Olumlu Bak
Olumlu Bak

Bir Çocuğu Evlat Edindikten Sonra Hayatlarının Nasıl Değiştiğini Anlatan 13 Kişi

Bir çocuğu evlat edinmek hayatımızın alıştığımız akışını tamamen değiştiren, umut dolu, zor bir süreçtir. Bazı insanlar, sıradan ailelerde bile olmayan güçlü bağlarla kısa zamanda yeni bir aile kurar bazıları da ilişkilerini yavaş yavaş geliştirmeye çalışır, ancak sonunda ortak bir zeminde buluşmayı başaramaz.

1.

Annem ve babam ağabeyimi evlat edindiler. Bütün arkadaşları normal bir insan yetiştiremeyeceklerini ve GENLER yüzünden bu hikâyenin mutlu bir sonu olmayacağını düşünüyordu. Sonunda ağabeyim liseyi ve üniversiteyi büyük başarıyla bitirdi. O, beni her zaman destekleyen tek kişi. Durum ne olursa olsun iyi ve samimi kalmayı başarıyor. Uzun zaman önce kardeşim olan ağabeyimi takdir ediyorum ve ona saygı duyuyorum. Genler etkilidir, evet! Ama sevgi ve yetiştirme şekli de mucizeler yaratır.
© Overheard / VK

2.

Kocam ve ben, 8 yıl sonra bir çocuğu evlat edinmeye hazır olduğumuzu anladık. 2 ve 3 yaşlarındaki 2 erkek çocuğu evlat edinmek istedik. Fakat bize 6 yaşındaki bir erkek çocuğu önerdiler ve çocuğun mutsuz hayatından bahsettiler. Duyduğumuz şeyler dehşet verici olduğu için teklifi geri çevirmek istedik (çocuğun zihinsel sağlığının ne durumda olduğunu hiç bilmiyorduk). Ancak fotoğrafını görünce onun bizim bebeğimiz olduğunu anladık. Hayır, fotoğraftaki sevimli bir bebek değil, saçsız kepçe kulaklı ve olmayan dişlerini göstererek gülümseyen bir çocuktu. O noktada bizim için ne berbat yaşam hikâyesi ne de duygusal durumu ve gelecekte yaşayacağı sorunlar önemliydi. Onun bizim çocuğumuz olduğunu gayet net bir şekilde hissediyorduk.

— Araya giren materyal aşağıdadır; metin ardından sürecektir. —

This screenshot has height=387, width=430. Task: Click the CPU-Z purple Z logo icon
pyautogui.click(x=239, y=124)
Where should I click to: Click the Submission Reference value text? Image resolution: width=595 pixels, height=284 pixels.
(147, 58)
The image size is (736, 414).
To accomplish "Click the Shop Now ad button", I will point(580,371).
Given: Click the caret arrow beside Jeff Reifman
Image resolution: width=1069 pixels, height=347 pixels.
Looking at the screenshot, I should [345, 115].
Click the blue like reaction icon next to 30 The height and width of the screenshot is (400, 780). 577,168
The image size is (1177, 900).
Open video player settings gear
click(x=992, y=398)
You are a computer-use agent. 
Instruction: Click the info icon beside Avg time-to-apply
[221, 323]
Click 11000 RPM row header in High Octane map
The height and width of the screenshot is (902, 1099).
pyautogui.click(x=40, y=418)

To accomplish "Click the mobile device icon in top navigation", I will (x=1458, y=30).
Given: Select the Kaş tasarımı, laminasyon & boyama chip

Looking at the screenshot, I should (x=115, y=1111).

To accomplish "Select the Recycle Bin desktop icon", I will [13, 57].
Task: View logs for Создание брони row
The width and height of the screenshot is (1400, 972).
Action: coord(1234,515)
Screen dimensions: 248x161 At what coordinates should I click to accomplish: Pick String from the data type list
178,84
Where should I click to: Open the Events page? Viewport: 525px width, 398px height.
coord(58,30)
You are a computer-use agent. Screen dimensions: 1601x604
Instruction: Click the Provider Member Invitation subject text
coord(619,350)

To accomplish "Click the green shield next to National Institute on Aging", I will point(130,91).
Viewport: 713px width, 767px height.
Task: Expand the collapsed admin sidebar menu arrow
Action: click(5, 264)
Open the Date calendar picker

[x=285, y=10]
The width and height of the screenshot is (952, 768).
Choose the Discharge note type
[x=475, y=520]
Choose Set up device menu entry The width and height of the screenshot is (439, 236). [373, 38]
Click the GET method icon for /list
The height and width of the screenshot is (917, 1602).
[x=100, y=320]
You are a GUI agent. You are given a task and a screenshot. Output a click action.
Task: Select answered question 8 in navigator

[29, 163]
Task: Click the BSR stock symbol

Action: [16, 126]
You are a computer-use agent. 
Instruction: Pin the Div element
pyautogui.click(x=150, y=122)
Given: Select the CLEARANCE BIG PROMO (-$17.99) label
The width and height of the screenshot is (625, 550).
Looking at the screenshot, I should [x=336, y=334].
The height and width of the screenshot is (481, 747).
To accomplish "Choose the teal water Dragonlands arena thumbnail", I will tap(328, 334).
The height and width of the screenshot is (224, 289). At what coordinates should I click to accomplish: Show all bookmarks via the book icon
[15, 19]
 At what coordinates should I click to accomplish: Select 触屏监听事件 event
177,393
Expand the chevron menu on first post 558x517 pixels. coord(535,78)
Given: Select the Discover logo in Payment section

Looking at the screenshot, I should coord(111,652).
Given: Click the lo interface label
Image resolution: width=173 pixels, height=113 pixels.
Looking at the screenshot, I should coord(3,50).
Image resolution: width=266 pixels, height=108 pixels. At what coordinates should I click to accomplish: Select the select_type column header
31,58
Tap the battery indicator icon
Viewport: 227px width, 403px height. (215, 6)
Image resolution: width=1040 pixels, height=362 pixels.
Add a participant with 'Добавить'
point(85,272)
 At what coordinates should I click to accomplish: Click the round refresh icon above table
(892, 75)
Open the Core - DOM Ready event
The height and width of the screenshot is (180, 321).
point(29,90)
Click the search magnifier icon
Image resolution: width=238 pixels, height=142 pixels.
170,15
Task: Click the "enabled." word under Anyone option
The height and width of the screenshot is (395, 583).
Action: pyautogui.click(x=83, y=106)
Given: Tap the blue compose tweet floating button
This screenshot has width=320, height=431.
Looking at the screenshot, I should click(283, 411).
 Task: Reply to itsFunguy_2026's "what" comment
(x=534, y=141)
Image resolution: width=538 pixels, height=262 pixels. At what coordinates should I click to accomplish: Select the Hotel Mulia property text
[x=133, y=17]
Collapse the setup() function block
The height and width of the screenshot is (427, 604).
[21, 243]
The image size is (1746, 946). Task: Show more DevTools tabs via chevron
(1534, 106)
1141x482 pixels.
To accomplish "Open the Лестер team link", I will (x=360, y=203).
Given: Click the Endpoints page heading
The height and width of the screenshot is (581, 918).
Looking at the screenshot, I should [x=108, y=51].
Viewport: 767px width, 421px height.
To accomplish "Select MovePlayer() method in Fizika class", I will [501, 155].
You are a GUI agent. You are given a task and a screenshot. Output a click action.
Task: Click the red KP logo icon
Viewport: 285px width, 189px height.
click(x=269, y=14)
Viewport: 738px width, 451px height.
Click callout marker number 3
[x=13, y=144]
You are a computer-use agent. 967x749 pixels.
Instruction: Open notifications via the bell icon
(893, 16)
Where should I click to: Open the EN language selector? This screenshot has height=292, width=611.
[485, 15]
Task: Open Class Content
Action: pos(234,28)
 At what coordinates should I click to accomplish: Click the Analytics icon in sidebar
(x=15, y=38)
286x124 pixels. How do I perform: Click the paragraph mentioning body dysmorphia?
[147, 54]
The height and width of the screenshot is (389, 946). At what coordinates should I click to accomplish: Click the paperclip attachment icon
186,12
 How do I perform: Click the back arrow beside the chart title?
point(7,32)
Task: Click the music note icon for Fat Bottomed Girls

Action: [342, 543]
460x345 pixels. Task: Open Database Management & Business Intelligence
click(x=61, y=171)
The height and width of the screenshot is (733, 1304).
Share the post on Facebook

Ancak ikinci çocuğu evlat edinmemizle durum biraz daha zorlaştı. Bize 1,5 yaşındaki bir erkek çocuğu evlat edinmemizi önerdiler. Hiçbir sorunu yoktu ve görüşmemizde çok tatlı davranmıştı. Fakat onun bizim olduğunu hissedemedik. Yetimhane yetkilileri “Alışveriş yapmıyorsunuz!” demeye başladı. Aslında bu, onlardan duyduğumuz en hafif yorumdu. Ancak biz o hissi zaten biliyorduk. Büyük çocuğumuzla bazı sorunlar yaşamıştık. Ama o “bizim” olduğu hissi hiç yok olmamıştı ve bu his, devam etmemize yardımcı oldu. Gönülsüz bir şekilde başka bir çocuğu almamızı teklif ettiler, o da bizimmiş gibi gelmedi. Bize ’ya bu çocuk olur ya da hiç’ diyerek ültimatom verdiler. Çok endişelenmemize rağmen yine de geri çevirdik. Yetkililer bizden hoşlanmamaya başladı. İlk oğlumuzla başarılı bir iş çıkarmamış olsaydık bizimle iletişimi bile keseceklerdi.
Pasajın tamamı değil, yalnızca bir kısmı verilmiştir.